Text: Armatas is a lawyer who owns and resides on property in Plain Township, Ohio. In September 2016, Armatas met with Thomas Ferrara, Plain Township’s Zoning Director, to discuss a row of evergreen trees located on a neighbor’s property adjacent to Armatas’s property. Armatas believed that his neighbor’s 20-foot-tall evergreen trees violated Section 602.10 of the Plain Township Zoning Resolution (the “Hedge Ordinance”). At the time, the Hedge Ordinance limited No. 21-3190, Armatas v. Haws “hedges” to eight feet in height in Plain Township’s Residential Districts. Armatas thought that his neighbor’s evergreen trees qualified as “hedges” within the meaning of the Hedge Ordinance and complained to Ferrara that the trees should be removed. After reviewing the Hedge Ordinance, Ferrara told Armatas that he was “not going to do anything about this” because he did not think that evergreen trees qualified as “hedges,” so the Hedge Ordinance did not apply to the evergreen trees. Ferrara also told Armatas that there is no avenue for appeal through Plain Township.

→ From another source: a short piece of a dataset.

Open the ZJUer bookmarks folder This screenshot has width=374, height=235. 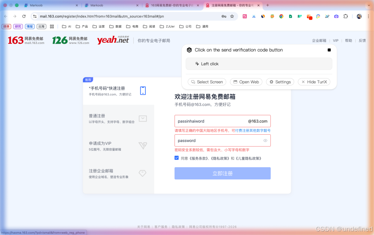167,26
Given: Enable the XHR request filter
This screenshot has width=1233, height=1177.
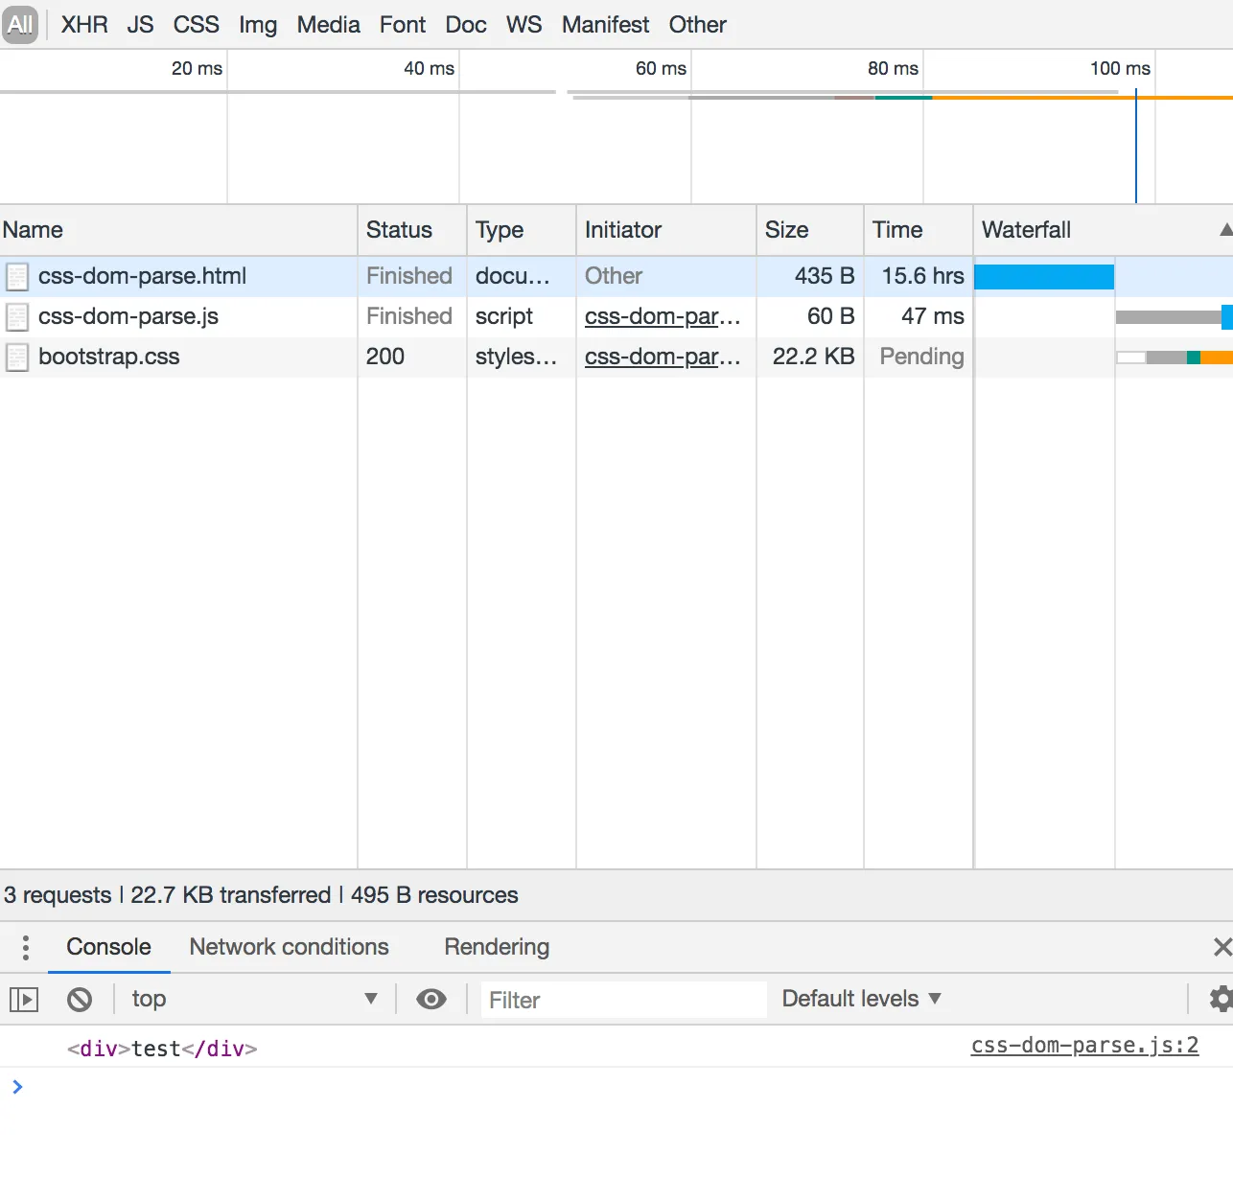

Armatas then called Scott Haws, a Plain Township Trustee, and left a voicemail explaining that the evergreen trees should be removed according to Armatas’s interpretation of the Hedge Ordinance. The next day, Haws returned Armatas’s phone call and left a voicemail explaining that he had visited the properties, examined the evergreen trees, and concluded that “they do not meet the criteria of a bush or a hedge or a wall or a fence” within the meaning of the Hedge Ordinance. Haws also told Armatas that there was no avenue for appeal through Plain Township.